Merck is corralling products representing $6.5 billion in sales and spinning them off into a separate company, a strategic bet that focusing the remaining business on developing innovative new medicines will drive future growth.
The new company will take Merck’s women’s health business, older medicines that have lost patent protection, and biosimilars—drugs that are close copies of biological drugs. The Merck (NYSE: MRK) that’s left will focus on cancer drugs, vaccines, hospital products, and animal health. Speaking on a conference call Wednesday, CEO Ken Frazier said that spinning off the new company will allow Merck to focus on marketing those products as well as developing new ones that will shape the Kenilworth, NJ, company’s portfolio in years to come.
“This is about taking action today that will ensure the long-term viability of Merck, as well as allowing the products that no longer fit to thrive in a new operational structure,” Frazier said.
The new company’s portfolio will include contraceptive products that generated more than $1.6 billion in global sales in 2018, and biosimilars in immunology and cancer that are marketed under a partnership with Samsung Bioepis. The older Merck drugs moving to the new company span dermatology, pain, respiratory, and cardiovascular health. Of the $6.5 billion in total revenue that the new company’s products represent, Merck says that more than 75 percent of it comes from sales outside of the US.
The spinoff will leave Merck more reliant on its cancer drug portfolio, particularly pembrolizumab (Keytruda). That cancer immunotherapy accounted for $11.1 billion in revenue in 2019, up 55 percent compared to last year. It is by far Merck’s top-selling product, and some analysts on the call questioned whether the company is too dependent on revenue from that drug. Frazier responded that Merck is mindful of that risk, but the company believes it will also see revenue growth in other therapeutic areas. For example, Frazier said that diabetes drugs continue to be important to the company. The spinoff did not include type 2 diabetes drug sitagliptin (Januvia), a product that produced $3.4 billion in 2019 sales but faces patent expiration in 2022.
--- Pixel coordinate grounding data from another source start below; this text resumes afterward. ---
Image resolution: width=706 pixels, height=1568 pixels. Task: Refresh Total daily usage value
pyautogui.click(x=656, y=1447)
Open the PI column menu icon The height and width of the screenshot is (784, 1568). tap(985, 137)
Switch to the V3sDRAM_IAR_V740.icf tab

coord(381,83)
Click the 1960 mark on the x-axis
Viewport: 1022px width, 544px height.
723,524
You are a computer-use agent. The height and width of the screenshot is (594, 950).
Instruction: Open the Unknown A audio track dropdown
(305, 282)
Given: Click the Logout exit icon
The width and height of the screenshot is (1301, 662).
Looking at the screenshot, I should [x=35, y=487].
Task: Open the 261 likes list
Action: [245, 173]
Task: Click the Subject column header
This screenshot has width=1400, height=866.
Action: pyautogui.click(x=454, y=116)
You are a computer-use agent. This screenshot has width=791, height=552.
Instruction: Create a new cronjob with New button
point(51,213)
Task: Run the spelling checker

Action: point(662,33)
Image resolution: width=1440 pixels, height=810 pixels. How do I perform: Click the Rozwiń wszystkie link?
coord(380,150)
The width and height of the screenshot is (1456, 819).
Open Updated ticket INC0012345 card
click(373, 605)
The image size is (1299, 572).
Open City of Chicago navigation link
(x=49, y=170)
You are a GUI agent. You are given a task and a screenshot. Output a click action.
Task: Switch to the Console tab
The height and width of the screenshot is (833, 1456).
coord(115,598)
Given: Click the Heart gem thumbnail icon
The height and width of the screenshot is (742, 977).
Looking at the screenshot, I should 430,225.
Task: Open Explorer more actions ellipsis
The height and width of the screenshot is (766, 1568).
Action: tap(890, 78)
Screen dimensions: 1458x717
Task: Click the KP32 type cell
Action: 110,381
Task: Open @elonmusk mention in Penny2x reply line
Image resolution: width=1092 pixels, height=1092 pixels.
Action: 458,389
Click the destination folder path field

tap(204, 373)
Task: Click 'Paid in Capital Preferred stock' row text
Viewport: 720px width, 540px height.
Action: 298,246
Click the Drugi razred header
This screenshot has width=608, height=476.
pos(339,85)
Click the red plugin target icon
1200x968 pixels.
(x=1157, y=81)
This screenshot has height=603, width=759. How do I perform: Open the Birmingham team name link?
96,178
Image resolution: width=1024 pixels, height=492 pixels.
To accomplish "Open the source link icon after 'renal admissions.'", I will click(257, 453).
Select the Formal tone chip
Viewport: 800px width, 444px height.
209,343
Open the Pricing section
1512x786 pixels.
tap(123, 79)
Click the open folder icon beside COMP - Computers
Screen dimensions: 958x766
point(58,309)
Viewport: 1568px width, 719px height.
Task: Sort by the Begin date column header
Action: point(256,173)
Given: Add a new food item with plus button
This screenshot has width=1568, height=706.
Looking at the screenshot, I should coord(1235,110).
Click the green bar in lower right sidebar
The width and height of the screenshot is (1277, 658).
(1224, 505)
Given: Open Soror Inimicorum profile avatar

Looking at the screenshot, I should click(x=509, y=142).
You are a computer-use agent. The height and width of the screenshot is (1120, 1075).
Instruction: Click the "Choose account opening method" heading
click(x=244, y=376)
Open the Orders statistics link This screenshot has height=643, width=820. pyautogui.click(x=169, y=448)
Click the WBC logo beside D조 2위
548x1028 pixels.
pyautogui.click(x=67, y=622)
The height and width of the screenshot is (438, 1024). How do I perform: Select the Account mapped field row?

Merck’s spinoff plans come as other large pharmaceutical companies make similar moves. Last year, Pfizer (NYSE: PFE) announced its Upjohn division, which markets off-patent medicines, would merge with generic drug maker Mylan (NASDAQ: MYL). That announcement followed a deal in which Pfizer and GlaxoSmithKline (NYSE: GSK) merged their respective consumer health businesses in a joint venture.
GSK is going even further. On Wednesday, the company announced plans to break consumer health off completely into a separate company. Speaking on a conference call, CEO Emma Walmsley said that the separation of consumer health would happen over the next two years, leaving the “New GSK” focused on science related to the immune system, genetics, and the use of new technologies. Walmsley added that GSK continues to review the potential sale of other assets, including the company’s dermatology business.
Likewise, Frazier left the door open for more deals. But he tamped down talk of selling or spinning out the animal health business, as many other pharmaceutical companies have done. While the pharmaceuticals business has its ups and downs, Frazier said animal health offers a steady counterbalance that provides “long term stability to pursue our R&D mission.” Sales from Merck’s animal health business were $4.4 billion in 2019, up 4 percent compared to 2018.
Merck expects to complete the spinoff of the new company in the first half of 2021. That new, publicly traded company will be led by Kevin Ali, a 30-year Merck veteran. Ali said that in addition to marketing the products it inherits from Merck, the new company will also eventually build research capabilities to develop new products, starting in women’s health. The new company is expected to be based in New Jersey, and will employ between 10,000 and 11,000 people.
Merck says spinning off the new company will lead to more than $1.5 billion in operating efficiencies by 2024. The pharmaceutical giant expects it will receive an $8 billion to $9 billion tax-free dividend from the new company, which will be used for business development or for buying back shares.